- _EXERCISE GOAL_
Only one stretch of the data below is wanted: the lines starting at the one with "Task: Switch to the customers tab" and ending at the one with "This screenshot has width=2420, height=1512.", both included, given again exactly.

- _SOURCE RECORDS_
------------------------------------------------------------

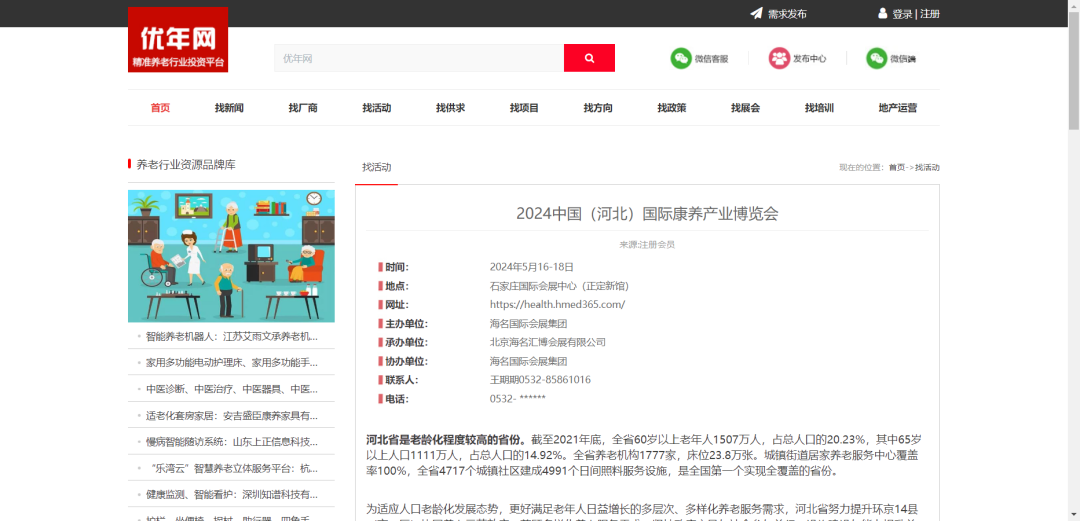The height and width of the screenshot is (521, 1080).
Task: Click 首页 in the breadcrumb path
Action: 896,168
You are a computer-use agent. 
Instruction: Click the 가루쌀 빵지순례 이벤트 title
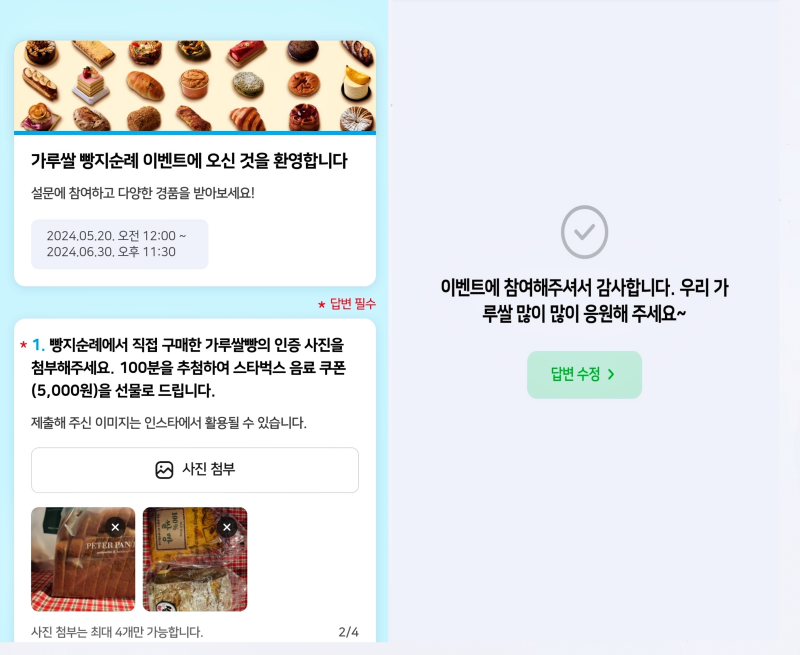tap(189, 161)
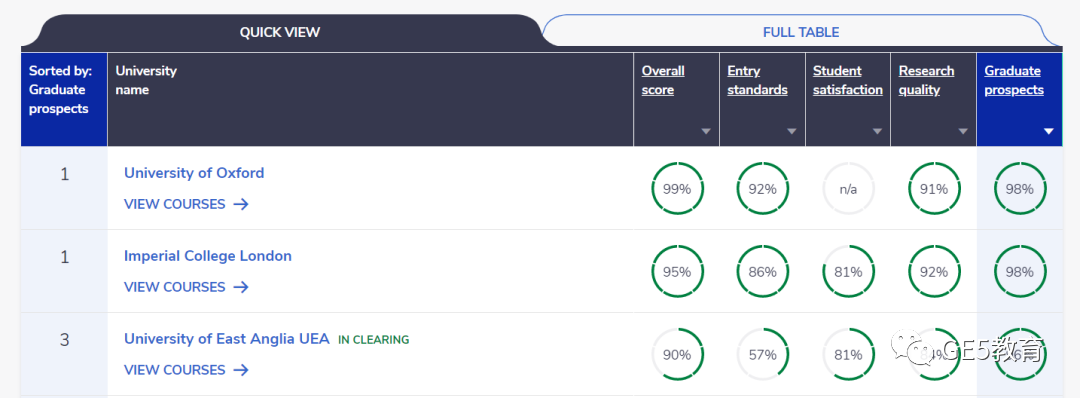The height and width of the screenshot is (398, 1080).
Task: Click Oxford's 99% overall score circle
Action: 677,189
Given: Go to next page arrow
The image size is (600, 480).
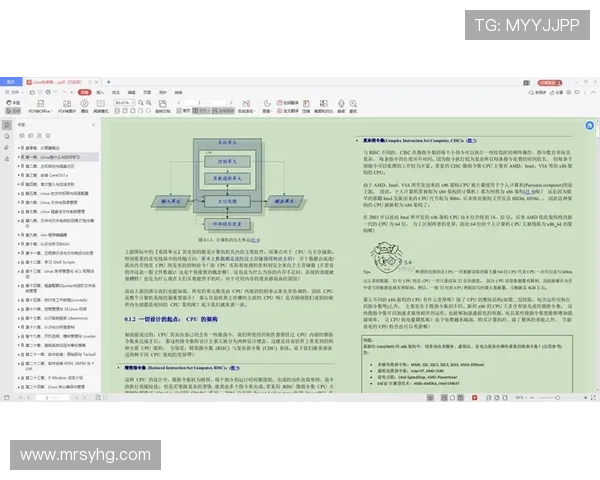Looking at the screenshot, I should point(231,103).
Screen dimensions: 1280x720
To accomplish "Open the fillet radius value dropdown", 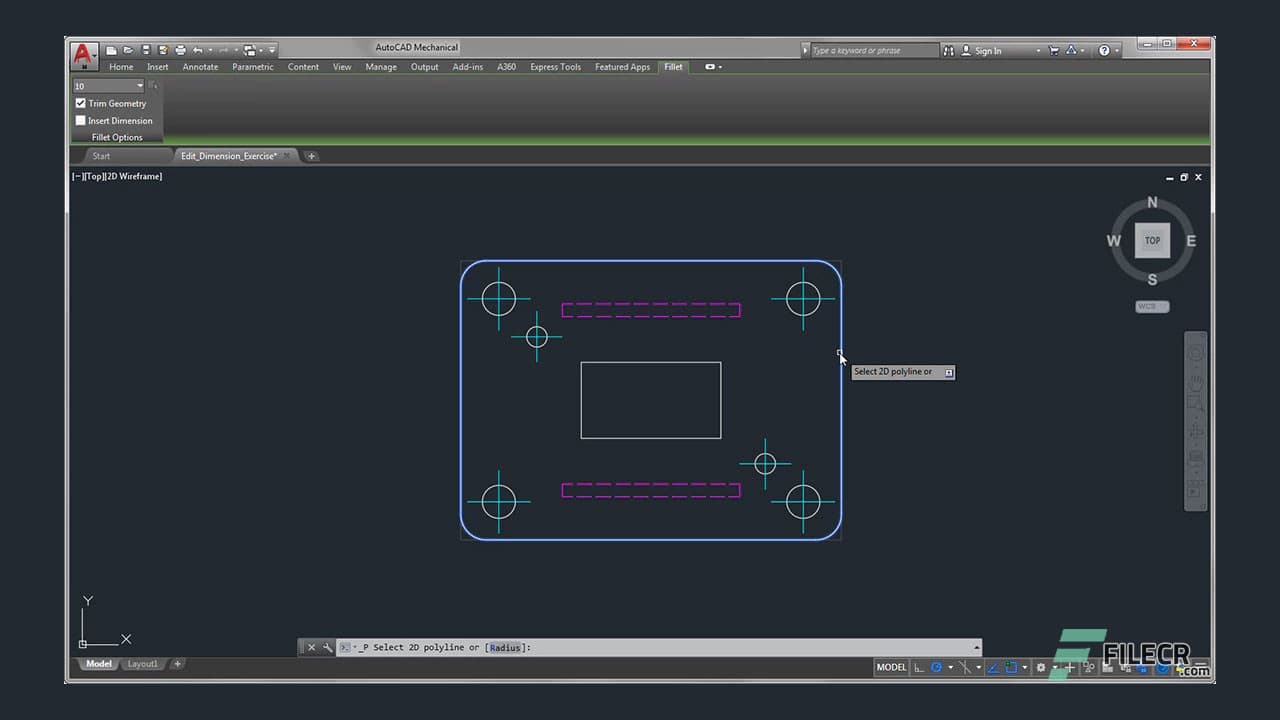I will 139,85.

------------------------------------------------------------

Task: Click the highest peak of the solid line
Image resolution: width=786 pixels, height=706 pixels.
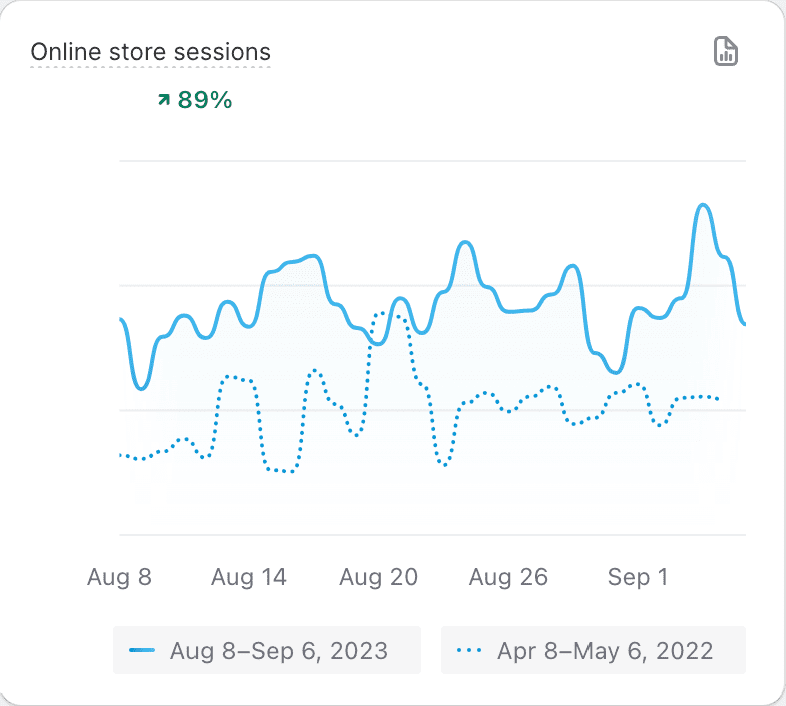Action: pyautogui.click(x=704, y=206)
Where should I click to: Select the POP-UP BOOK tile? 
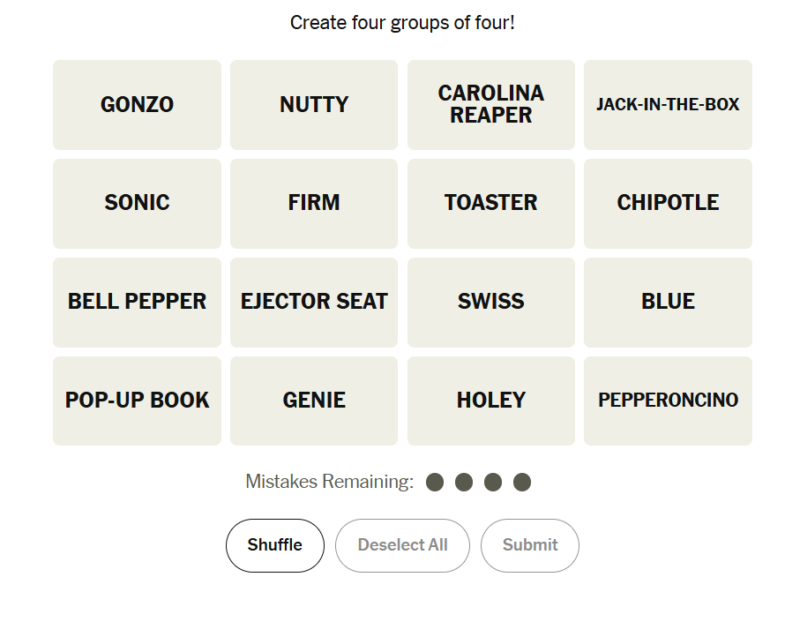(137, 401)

------------------------------------------------------------

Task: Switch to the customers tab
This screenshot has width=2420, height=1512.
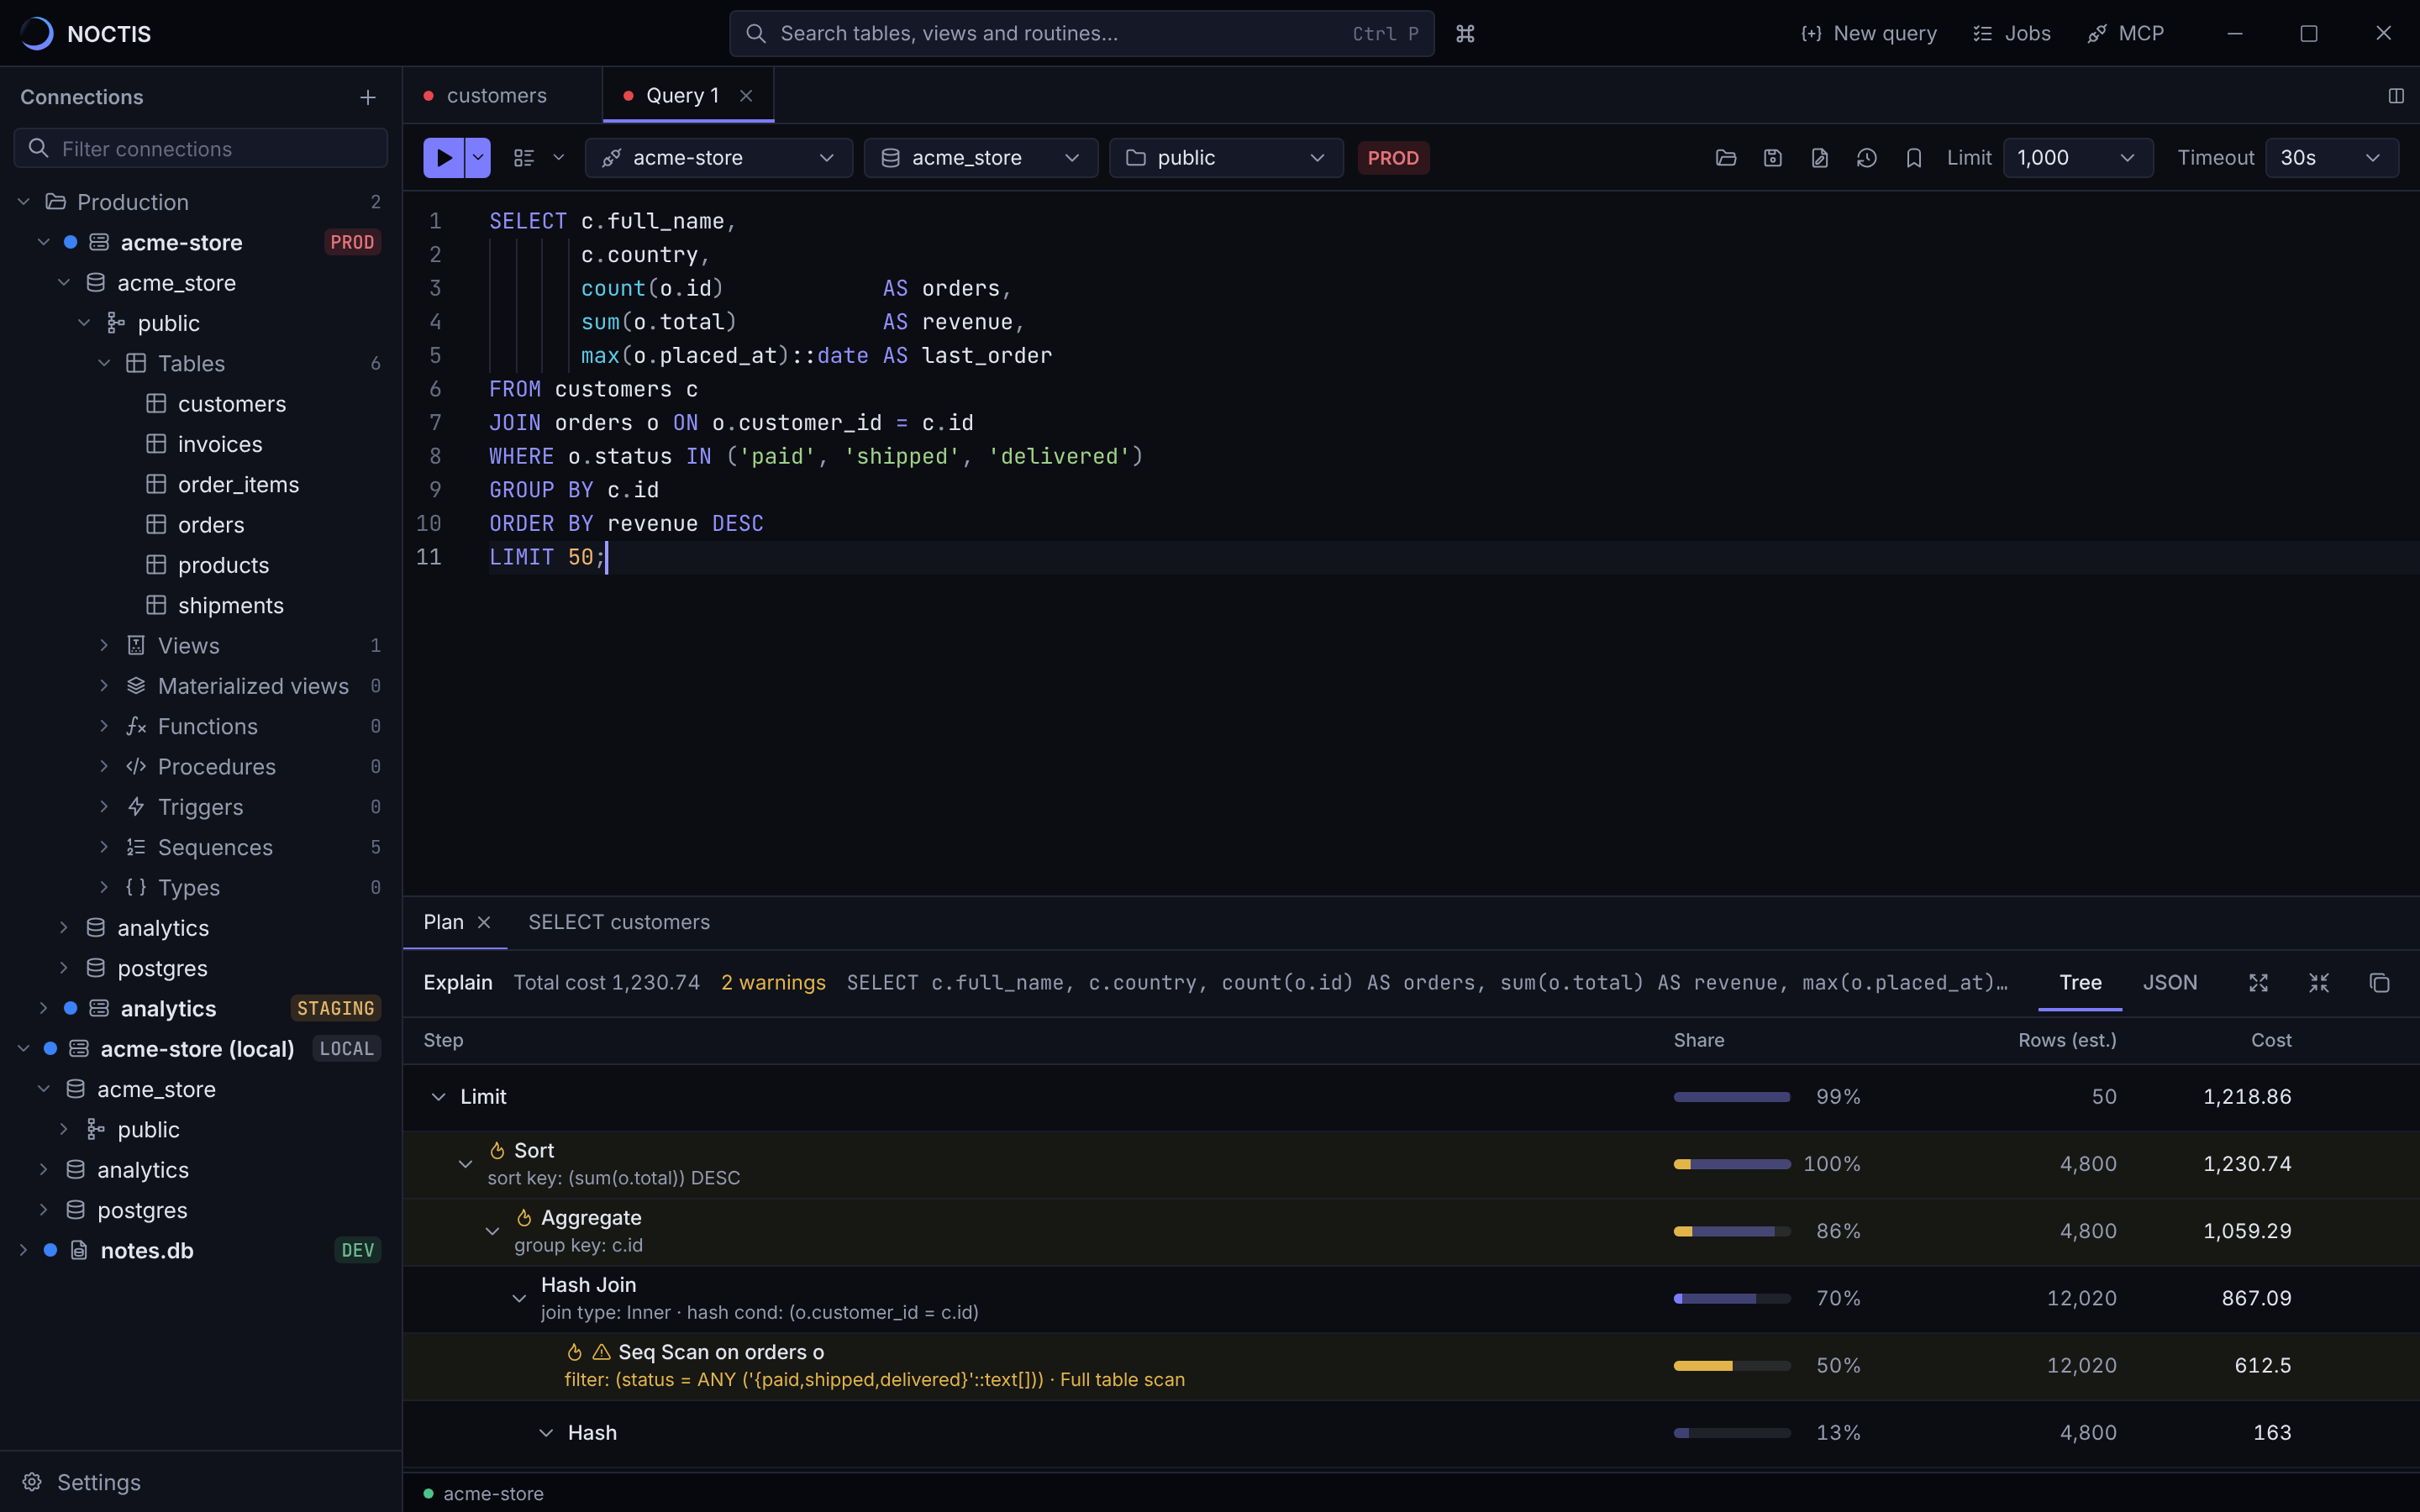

------------------------------------------------------------

- _EXERCISE RESULT_
Task: Switch to the customers tab
This screenshot has width=2420, height=1512.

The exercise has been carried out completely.